Work order:
Type again, exactly, the lines below from the start through the line that includes "Expand the 16".

Recorded data:
BEGIN

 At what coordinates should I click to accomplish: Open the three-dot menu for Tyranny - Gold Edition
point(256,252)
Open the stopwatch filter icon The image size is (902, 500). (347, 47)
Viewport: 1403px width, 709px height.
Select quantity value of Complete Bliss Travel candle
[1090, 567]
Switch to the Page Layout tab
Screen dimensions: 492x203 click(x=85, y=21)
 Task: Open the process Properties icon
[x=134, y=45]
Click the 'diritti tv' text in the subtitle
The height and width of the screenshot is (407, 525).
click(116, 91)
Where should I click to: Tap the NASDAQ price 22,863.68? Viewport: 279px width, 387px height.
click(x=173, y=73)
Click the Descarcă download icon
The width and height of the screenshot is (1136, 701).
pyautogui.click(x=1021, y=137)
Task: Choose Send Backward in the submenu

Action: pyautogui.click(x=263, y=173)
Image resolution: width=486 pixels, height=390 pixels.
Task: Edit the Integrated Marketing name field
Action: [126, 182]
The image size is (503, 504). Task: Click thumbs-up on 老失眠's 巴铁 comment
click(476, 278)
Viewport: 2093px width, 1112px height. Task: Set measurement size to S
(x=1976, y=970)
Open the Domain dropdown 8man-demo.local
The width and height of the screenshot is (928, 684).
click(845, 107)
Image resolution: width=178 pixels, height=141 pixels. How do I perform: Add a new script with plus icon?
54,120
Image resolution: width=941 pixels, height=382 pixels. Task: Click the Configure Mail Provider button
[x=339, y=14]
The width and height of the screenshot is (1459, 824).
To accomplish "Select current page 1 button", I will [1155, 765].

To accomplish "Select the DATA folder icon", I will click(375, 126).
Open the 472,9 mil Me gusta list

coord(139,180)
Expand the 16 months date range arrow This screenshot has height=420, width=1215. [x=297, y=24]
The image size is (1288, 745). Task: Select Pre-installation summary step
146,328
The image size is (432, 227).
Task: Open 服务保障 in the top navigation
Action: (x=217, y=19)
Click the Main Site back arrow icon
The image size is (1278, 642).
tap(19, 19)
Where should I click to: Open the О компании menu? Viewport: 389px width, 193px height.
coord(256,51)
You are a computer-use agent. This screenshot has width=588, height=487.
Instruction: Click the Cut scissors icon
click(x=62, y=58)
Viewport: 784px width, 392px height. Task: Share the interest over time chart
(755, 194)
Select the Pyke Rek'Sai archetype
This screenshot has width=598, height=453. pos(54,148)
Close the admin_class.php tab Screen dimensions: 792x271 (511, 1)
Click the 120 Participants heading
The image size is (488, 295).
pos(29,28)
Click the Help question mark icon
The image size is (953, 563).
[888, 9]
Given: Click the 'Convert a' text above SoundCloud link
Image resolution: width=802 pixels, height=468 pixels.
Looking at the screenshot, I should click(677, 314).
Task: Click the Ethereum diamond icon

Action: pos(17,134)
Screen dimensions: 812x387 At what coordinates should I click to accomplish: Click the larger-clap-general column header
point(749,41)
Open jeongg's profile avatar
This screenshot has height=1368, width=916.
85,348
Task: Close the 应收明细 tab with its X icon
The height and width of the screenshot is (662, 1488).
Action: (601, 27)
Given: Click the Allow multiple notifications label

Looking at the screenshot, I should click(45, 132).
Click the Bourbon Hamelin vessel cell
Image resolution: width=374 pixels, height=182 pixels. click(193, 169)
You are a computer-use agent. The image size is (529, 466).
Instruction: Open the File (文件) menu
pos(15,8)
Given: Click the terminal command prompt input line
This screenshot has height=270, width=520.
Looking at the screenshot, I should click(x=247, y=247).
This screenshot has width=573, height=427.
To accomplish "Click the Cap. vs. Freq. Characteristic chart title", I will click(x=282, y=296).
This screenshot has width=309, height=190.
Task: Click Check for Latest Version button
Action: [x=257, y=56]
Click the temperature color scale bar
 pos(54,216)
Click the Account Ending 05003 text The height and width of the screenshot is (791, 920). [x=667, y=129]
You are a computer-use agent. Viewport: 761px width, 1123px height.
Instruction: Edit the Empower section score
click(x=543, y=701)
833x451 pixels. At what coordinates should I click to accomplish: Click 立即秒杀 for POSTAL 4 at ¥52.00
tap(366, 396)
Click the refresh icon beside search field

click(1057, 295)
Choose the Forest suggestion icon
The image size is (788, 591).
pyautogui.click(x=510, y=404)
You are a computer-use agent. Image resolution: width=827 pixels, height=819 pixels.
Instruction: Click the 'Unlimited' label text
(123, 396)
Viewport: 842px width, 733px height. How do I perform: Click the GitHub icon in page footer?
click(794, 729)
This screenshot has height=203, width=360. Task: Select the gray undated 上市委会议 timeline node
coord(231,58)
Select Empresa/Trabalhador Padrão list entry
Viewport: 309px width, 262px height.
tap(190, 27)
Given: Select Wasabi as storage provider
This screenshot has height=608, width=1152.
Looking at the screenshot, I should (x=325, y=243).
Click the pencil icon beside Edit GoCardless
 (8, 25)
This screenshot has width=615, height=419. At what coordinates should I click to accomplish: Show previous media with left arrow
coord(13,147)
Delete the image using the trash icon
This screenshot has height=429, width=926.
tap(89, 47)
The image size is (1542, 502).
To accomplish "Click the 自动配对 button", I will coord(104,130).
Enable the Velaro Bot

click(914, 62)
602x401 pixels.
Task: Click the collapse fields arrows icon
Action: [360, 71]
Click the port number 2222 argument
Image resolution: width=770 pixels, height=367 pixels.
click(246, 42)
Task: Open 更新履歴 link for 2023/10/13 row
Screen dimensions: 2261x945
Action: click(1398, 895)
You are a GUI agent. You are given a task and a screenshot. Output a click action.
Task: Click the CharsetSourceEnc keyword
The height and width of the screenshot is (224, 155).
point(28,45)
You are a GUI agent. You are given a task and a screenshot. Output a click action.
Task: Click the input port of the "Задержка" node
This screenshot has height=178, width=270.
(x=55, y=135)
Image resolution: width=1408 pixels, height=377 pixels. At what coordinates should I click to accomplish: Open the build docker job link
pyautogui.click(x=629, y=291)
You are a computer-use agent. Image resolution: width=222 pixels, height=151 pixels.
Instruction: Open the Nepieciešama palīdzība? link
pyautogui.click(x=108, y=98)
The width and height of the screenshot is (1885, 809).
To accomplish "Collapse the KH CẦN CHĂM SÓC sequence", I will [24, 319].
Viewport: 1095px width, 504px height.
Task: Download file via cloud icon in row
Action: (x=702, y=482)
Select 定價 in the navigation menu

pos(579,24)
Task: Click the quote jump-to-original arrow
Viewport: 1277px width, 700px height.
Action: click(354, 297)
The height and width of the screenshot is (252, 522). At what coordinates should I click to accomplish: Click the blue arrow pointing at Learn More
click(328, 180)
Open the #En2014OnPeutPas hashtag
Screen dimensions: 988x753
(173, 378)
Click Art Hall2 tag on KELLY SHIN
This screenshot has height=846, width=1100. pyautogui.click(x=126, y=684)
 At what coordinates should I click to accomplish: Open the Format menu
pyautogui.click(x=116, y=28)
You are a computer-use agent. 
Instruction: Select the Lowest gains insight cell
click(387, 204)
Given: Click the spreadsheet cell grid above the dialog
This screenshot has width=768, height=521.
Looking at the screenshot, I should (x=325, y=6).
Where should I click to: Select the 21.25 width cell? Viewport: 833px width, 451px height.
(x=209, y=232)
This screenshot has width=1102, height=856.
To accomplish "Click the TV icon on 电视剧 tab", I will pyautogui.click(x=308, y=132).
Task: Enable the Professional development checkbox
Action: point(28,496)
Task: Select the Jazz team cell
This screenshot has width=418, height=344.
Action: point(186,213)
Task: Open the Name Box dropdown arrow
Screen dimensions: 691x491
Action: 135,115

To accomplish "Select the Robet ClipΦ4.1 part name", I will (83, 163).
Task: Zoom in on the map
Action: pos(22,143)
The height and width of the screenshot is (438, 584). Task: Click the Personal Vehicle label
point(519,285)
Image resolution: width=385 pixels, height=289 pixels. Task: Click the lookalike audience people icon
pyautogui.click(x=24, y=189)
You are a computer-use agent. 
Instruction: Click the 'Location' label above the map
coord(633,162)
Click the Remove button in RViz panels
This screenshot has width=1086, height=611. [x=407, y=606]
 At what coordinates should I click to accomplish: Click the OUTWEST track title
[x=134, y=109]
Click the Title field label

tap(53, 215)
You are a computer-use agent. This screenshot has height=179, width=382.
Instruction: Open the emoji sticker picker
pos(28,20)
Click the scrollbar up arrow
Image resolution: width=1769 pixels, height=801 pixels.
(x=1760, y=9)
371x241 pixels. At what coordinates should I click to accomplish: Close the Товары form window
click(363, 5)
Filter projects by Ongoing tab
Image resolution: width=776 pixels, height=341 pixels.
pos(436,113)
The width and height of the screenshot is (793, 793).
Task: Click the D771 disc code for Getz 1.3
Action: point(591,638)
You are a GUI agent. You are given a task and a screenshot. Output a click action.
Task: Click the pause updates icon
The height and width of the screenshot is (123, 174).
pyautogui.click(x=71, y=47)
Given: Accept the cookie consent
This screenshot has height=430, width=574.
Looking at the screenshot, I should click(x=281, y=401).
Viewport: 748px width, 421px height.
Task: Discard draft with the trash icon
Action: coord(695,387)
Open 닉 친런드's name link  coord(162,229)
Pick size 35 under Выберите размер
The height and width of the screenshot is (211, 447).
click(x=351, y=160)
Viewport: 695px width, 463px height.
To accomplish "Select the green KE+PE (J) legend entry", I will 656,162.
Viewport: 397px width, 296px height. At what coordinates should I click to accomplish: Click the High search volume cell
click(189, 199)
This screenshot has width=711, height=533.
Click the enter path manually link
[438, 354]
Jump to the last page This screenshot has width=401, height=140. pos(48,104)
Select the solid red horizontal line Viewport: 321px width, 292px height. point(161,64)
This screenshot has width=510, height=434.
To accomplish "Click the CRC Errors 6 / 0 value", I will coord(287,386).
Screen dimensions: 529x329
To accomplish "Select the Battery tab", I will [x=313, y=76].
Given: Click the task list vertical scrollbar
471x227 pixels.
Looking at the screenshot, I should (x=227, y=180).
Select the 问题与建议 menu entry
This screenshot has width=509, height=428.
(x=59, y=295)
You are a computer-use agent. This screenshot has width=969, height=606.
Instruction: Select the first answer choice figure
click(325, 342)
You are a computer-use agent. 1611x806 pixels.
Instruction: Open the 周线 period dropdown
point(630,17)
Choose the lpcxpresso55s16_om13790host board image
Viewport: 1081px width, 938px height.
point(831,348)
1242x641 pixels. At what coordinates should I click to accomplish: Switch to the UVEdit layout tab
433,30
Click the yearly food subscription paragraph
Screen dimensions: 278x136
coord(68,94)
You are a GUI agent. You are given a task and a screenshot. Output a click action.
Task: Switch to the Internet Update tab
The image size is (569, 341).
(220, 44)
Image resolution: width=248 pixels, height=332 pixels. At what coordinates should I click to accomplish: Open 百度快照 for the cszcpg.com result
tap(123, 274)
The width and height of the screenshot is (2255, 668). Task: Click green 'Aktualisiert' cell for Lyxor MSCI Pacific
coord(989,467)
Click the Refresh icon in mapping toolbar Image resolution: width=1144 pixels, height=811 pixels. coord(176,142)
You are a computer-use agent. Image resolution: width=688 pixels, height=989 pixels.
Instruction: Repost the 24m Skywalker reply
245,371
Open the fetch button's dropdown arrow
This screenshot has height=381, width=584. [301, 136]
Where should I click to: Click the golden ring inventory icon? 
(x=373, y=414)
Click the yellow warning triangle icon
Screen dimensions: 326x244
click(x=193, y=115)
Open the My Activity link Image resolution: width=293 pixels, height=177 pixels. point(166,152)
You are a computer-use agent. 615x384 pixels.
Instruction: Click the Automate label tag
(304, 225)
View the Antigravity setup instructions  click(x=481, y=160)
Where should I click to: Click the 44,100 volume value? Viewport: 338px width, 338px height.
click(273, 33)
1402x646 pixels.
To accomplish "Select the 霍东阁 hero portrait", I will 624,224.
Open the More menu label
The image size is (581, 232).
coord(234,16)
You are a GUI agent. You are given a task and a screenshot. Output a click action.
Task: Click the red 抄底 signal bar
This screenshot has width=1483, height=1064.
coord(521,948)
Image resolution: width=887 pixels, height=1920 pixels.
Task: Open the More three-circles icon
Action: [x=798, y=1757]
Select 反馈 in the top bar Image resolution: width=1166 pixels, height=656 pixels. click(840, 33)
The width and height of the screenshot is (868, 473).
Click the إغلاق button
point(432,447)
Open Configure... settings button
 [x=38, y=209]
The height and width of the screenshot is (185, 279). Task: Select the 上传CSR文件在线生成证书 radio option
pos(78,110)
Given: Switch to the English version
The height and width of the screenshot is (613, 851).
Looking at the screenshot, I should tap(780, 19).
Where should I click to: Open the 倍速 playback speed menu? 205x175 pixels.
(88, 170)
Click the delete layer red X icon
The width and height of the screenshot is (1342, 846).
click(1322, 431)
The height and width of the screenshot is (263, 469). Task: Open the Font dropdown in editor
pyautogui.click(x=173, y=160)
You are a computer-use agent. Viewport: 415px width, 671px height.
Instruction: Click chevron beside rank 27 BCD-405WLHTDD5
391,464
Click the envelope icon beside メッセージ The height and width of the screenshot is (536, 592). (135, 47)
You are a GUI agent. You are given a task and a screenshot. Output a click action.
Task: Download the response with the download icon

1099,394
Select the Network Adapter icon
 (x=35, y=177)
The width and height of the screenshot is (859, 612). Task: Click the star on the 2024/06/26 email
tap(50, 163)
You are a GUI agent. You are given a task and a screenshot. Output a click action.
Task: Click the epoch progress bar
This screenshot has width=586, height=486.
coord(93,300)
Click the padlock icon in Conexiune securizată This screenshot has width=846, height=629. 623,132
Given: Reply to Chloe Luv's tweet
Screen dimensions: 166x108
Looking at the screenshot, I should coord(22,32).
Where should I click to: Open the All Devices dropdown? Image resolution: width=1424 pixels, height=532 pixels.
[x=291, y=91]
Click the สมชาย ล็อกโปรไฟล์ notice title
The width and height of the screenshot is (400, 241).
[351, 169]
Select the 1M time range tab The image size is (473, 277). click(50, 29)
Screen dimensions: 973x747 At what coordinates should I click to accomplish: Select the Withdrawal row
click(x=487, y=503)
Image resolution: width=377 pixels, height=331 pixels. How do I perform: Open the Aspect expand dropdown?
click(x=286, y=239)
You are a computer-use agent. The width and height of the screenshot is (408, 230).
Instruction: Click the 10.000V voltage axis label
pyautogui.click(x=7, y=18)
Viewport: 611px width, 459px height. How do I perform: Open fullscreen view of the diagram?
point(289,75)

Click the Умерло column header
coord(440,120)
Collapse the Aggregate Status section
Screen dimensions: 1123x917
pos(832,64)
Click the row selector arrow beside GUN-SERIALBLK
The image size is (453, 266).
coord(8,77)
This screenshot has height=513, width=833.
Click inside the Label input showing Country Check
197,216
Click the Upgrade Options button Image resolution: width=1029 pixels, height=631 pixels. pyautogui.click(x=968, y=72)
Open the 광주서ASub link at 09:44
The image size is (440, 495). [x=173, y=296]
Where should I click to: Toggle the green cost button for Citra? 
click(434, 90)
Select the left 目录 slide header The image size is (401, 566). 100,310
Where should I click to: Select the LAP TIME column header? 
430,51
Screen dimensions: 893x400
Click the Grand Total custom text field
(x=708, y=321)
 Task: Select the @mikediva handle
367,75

END

Exercise output:
 At what coordinates should I click to accomplish: Open the three-dot menu for Tyranny - Gold Edition
point(256,252)
Open the stopwatch filter icon The image size is (902, 500). (347, 47)
Viewport: 1403px width, 709px height.
Select quantity value of Complete Bliss Travel candle
[1090, 567]
Switch to the Page Layout tab
Screen dimensions: 492x203 click(x=85, y=21)
 Task: Open the process Properties icon
[x=134, y=45]
Click the 'diritti tv' text in the subtitle
The height and width of the screenshot is (407, 525).
click(116, 91)
Where should I click to: Tap the NASDAQ price 22,863.68? Viewport: 279px width, 387px height.
click(x=173, y=73)
Click the Descarcă download icon
The width and height of the screenshot is (1136, 701).
pyautogui.click(x=1021, y=137)
Task: Choose Send Backward in the submenu

Action: pyautogui.click(x=263, y=173)
Image resolution: width=486 pixels, height=390 pixels.
Task: Edit the Integrated Marketing name field
Action: [126, 182]
The image size is (503, 504). Task: Click thumbs-up on 老失眠's 巴铁 comment
click(476, 278)
Viewport: 2093px width, 1112px height. Task: Set measurement size to S
(x=1976, y=970)
Open the Domain dropdown 8man-demo.local
The width and height of the screenshot is (928, 684).
click(845, 107)
Image resolution: width=178 pixels, height=141 pixels. How do I perform: Add a new script with plus icon?
54,120
Image resolution: width=941 pixels, height=382 pixels. Task: Click the Configure Mail Provider button
[x=339, y=14]
The width and height of the screenshot is (1459, 824).
To accomplish "Select current page 1 button", I will [1155, 765].

To accomplish "Select the DATA folder icon", I will click(375, 126).
Open the 472,9 mil Me gusta list

coord(139,180)
Expand the 16 months date range arrow This screenshot has height=420, width=1215. [x=297, y=24]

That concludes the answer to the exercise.